Ufficiale, don Lanza successore di Ambrosio in Cattolica

Piacenza - Il Consiglio permanente della Conferenza episcopale italiana ha nominato il nuovo assistente ecclesiastico generale dell’Università Cattolica del Sacro Cuore per il prossimo quinquennio. Si tratta di monsignor Sergio Lanza, docente di teologia pastorale all’Istituto pastorale “Redemptor Hominis” della Pontificia Università Lateranense di Roma. Sessantadue anni, originario della provincia di Sondrio e della diocesi di Como, succede a monsignor Gianni Ambrosio, che lo scorso 16 febbraio ha fatto il suo ingresso come vescovo della diocesi di Piacenza-Bobbio. La comunicazione è stata data alle ore 12 di ieri da monsignor Giuseppe Betori, segretario della Cei, durante la conferenza stampa di presentazione del documento finale del Consiglio permanente della Cei. Nello stesso documento viene ufficializzata anche la nomina di monsignor Gianni Ambrosio a membro del comitato scientifico-organizzativo delle Settimane Sociali dei cattolici italiani per i prossimi sei anni.

da Libertà, 19 marzo 2008

martedì 18 marzo 2008

Cattolica, monsignor Lanza successore di Ambrosio

Piacenza (f.fr.) - Salvo colpi di scena dell’ultima ora - sempre possibili - sarà monsignor Sergio Lanza il sostituto di monsignor Gianni Ambrosio come assistente ecclesiastico generale dell’Università Cattolica del Sacro Cuore. La nomina verrà resa nota questa mattina alle 12 dal segretario generale della Conferenza episcopale italiana, monsignor Giuseppe Betori. Monsignor Lanza dovrebbe prendere possesso del suo nuovo ruolo il prossimo 6 aprile in occasione della giornata universitaria, nella cappella centrale della Cattolica di Milano. In precedenza, quasi certamente dopo Pasqua, sempre nella facoltà di Largo Gemelli, avverrà il passaggio delle consegne tra monsignor Lanza e il vescovo Ambrosio. Ordinario di teologia pastorale nell’Istituto Pastorale Redemptor Hominis della Pontificia Università Lateranense, monsignor Lanza è nato a Morbegno, in provincia di Sondrio il 18 giugno del ’45, ha compiuto gli studi secondari e il curriculum teologico nel seminario di Como. Il 22 giugno 1969 è stato ordinato presbitero della diocesi di Como. Laureato in teologia e in pedagogia e licenziato in scienze bibliche, è consultore della Congregazione per il clero e del Pontificio Consiglio per la cultura.

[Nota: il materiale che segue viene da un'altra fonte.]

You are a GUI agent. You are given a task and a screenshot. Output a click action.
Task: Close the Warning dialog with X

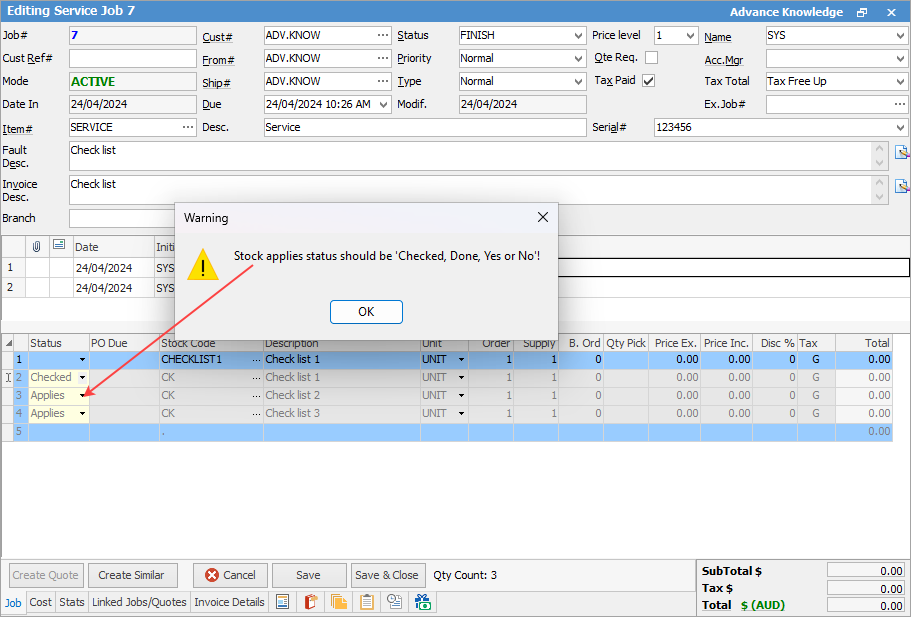pyautogui.click(x=543, y=217)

Il testo integrale su Libertà di oggi, 18 marzo 2008
Per la foto di Ambrosio grazie a Gianni Cravedi.

lunedì 17 marzo 2008

Ambrosio: la domenica delle palme è il portale della Pasqua

Ecco l'omelia del vescovo di Piacenza-Bobbio, Gianni Ambrosio, pronunciata ieri mattina nella parrocchia di San Giuseppe Operaio, a Piacenza, per la domenica delle palme.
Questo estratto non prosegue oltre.